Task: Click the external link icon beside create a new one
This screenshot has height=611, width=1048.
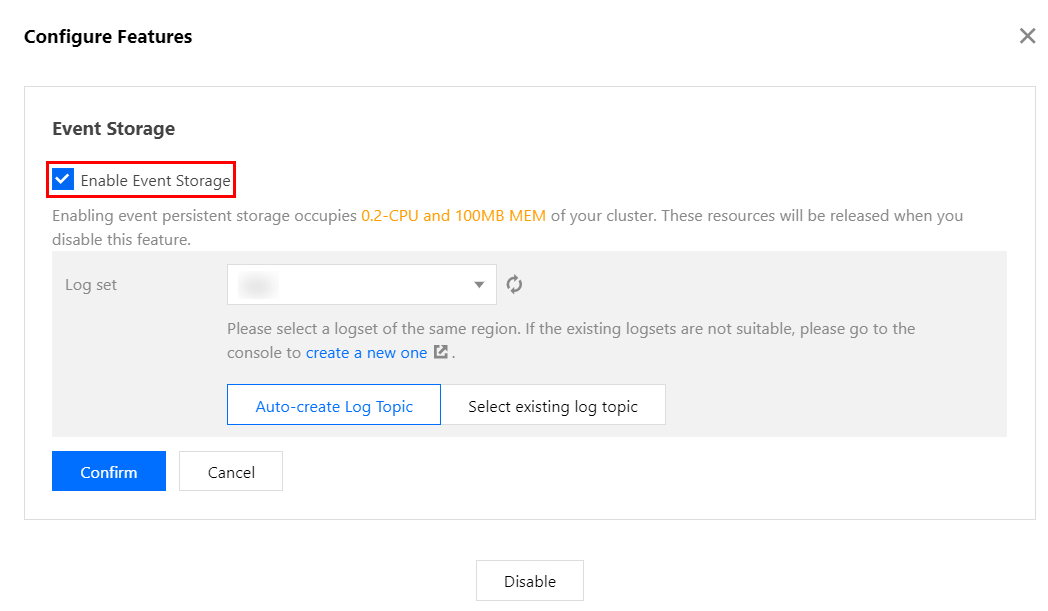Action: tap(440, 353)
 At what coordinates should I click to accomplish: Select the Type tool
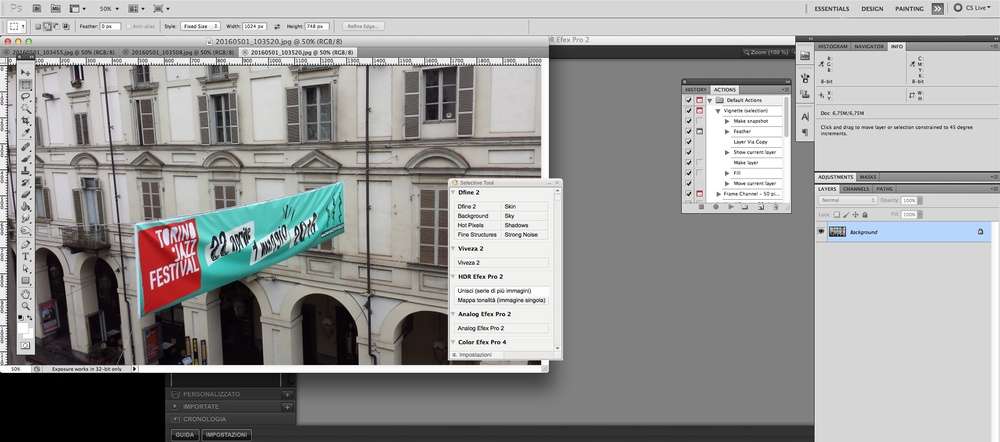coord(26,256)
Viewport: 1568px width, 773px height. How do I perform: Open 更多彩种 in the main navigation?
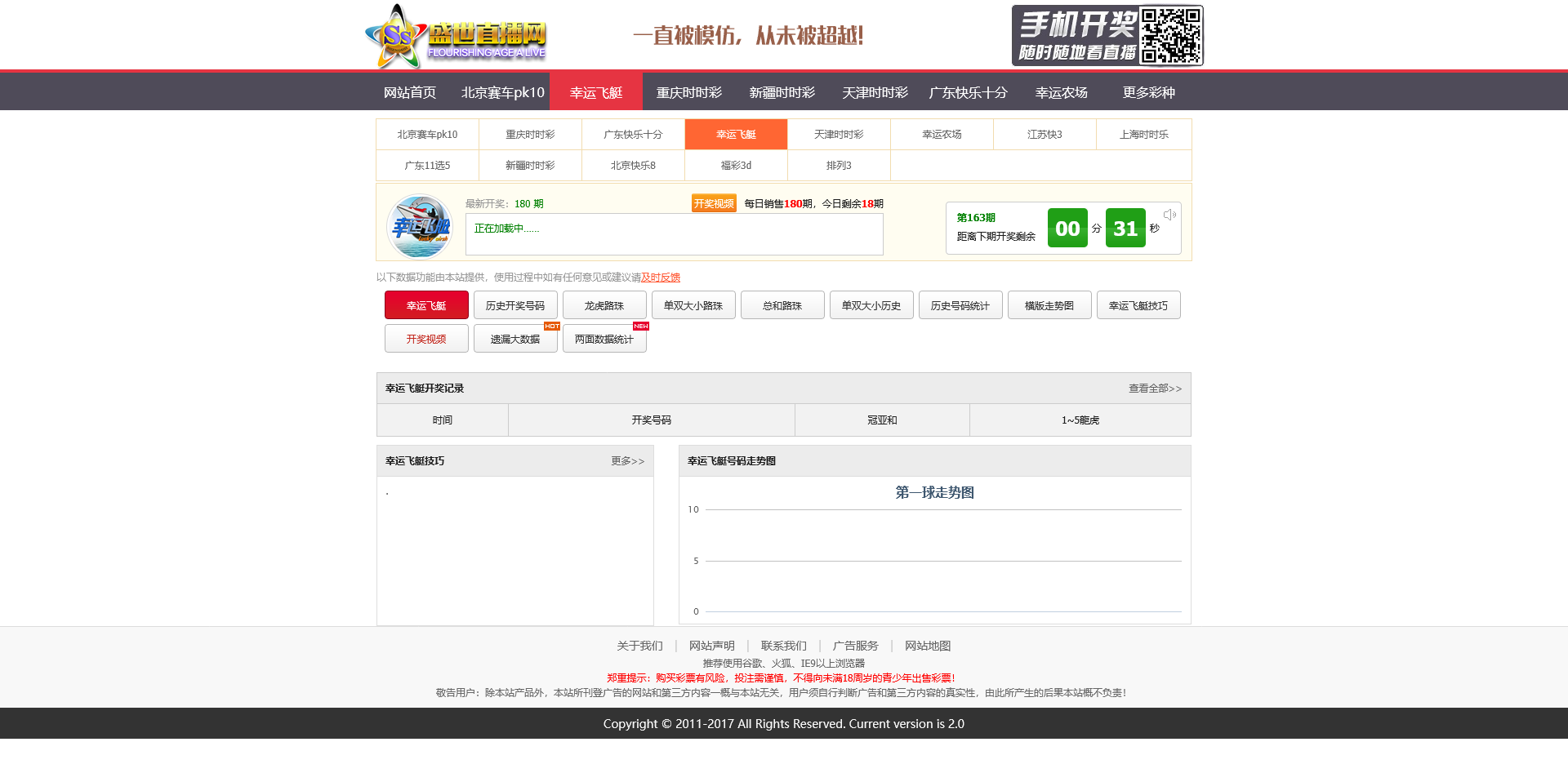(x=1148, y=92)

——

> Task objective:
Once the pictures are removed, write out all of the entries above exactly.

> Answer to this problem:
Task: Click the external link icon beside create a new one
This screenshot has height=611, width=1048.
Action: tap(440, 353)
 At what coordinates should I click to accomplish: Select the Type tool
coord(26,256)
Viewport: 1568px width, 773px height. How do I perform: Open 更多彩种 in the main navigation?
(x=1148, y=92)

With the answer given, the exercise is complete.